Thursday, June 20, 2024
Home Change Makers Natigo Has Changed Lives Through Farming

Natigo Has Changed Lives Through Farming

by Jacquiline Nakandi
0 comment

By Umar Nsubuga

In the comfort of his agricultural products shop in Mubende town, he follows the operations in the different departments by his workers.

He observes clients who are trying to park their vehicles to take products from his agro shop. At this point, he gets out up from his seat to rush out to meet one of his clients.

This is 40-year-old Geoffrey Natigo who has for over twelve years had his foot in formal employment and entrepreneurship. Today, it is only fair to describe him as an envy for many and a tycoon waiting to be unveiled to his home district. 

When Natigo talks about commercial farming, his passion can tempt one to grab the hoe and run to the garden.

Natigo’s influence spreads across Mubende as he is the aspiring Mayor for Mubende municipality.

The 40-year-old graduate teacher and resident of Mubende town says he used to earn peanuts from his job.

“Although I was working hard, life was miserable. I could not afford to buy a nice shirt or trousers, get time for my family or eat well,” Natigo says.

He joined farming in 2014, inspired by a friend, Patrick Iga, who preached farming on radios in Mubende district. He loved what Iga was teaching and he was forced to study farming at Mityana Agrovet Institute in Mityana.

How he started

When he resigned in 2014, Natigo has since developed the enterprise into a large Farm.

“I didn’t just stumble into farming, my father having been a prominent farmer, so I grew up in a farming environment,” he says.

His father grew coffee, and bananas. Though he was a teacher, but Natigo’s dream was to become a famous farmer one day.

He has 14 acres of coffee, a 120-maize acreage, and a coffee demonstration farm.

Unlike most farmers who use herbicides and fertilisers, Natigo grows his coffee organically.

“Farmers who sell un-pulped coffee lose tonnes of manure that they would have used to fertilise their plantations,” he says.

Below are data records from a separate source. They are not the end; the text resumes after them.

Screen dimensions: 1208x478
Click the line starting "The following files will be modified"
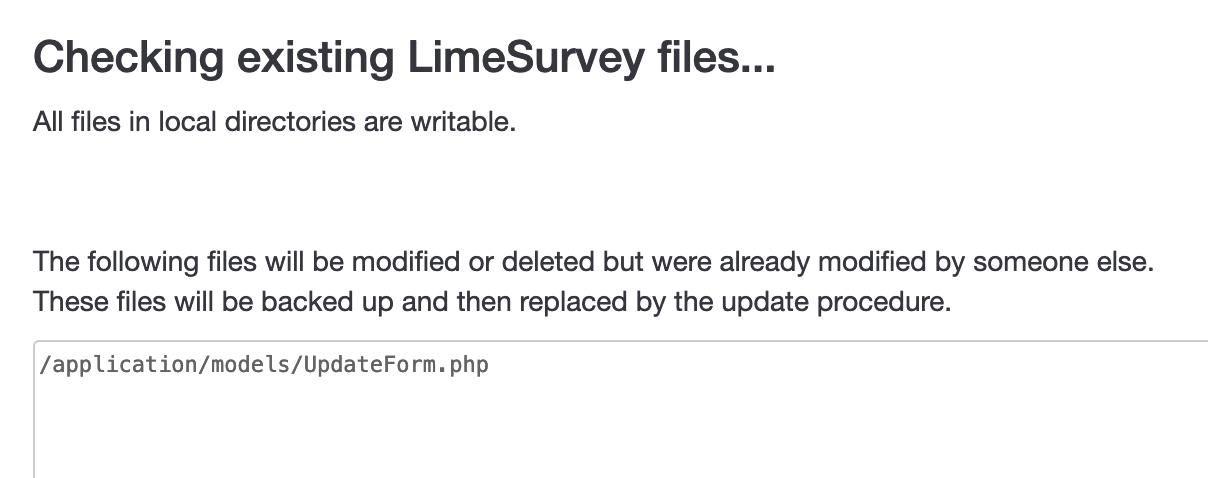point(594,262)
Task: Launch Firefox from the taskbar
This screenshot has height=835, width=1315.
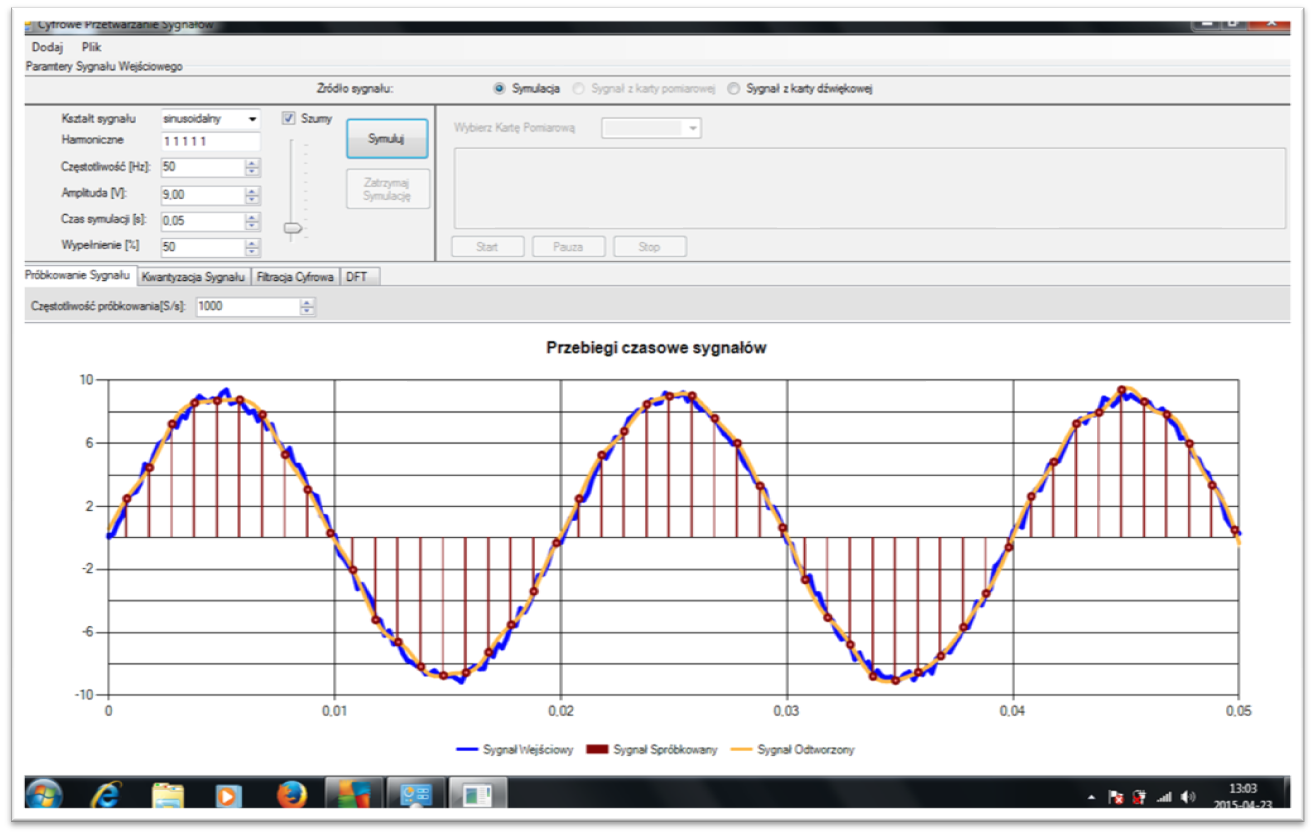Action: click(291, 795)
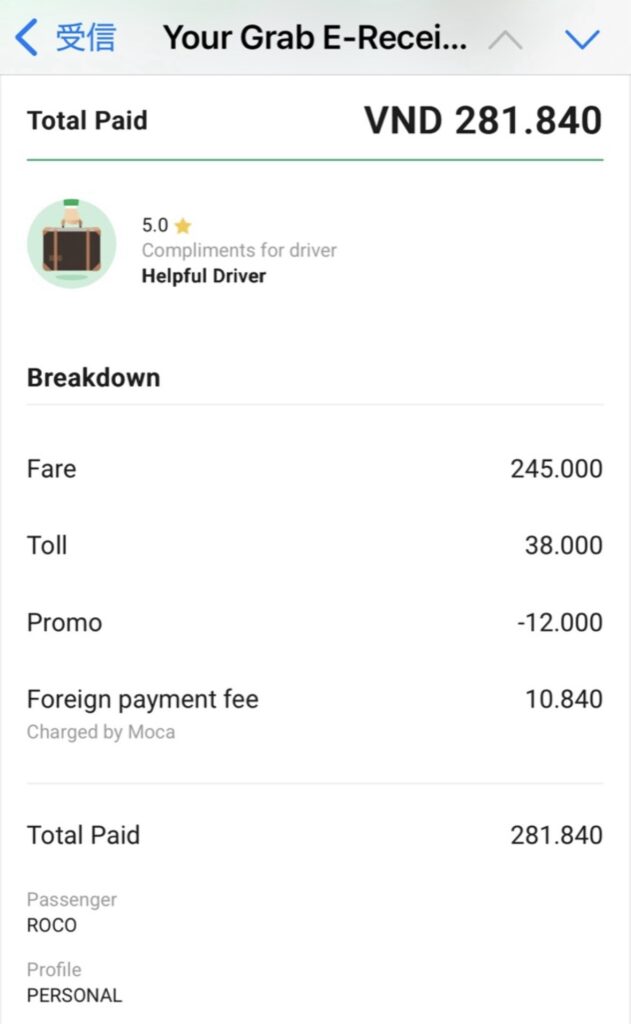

Coffee and conservation practices

The farm is practising environmental conservation by tree planting. “The more the trees, the more we add to environmental conservation,” he says.

Adopting organic manure

Charles Kimbugwe, a resident says what makes Natigo’s coffee garden distinct from others is just a concept he obtained from his parents, institute, and trainings from different workshops he has attended.

“That’s why I always consult him,” Kimbugwe says.

“If there is anybody who took these trainings it is me. Many coffee farmers have failed to understand the secret behind a coffee crop. But, ideally after the first harvest, each coffee plant is capable of sustaining itself in terms of nutrients,” observes Natigo.

Natigo uses the fresh husks pulped from his coffee harvest as manure for the shamba. Most coffee farmers either dry the coffee and sell the husks with them or sell the coffee fresh, still with the husks. 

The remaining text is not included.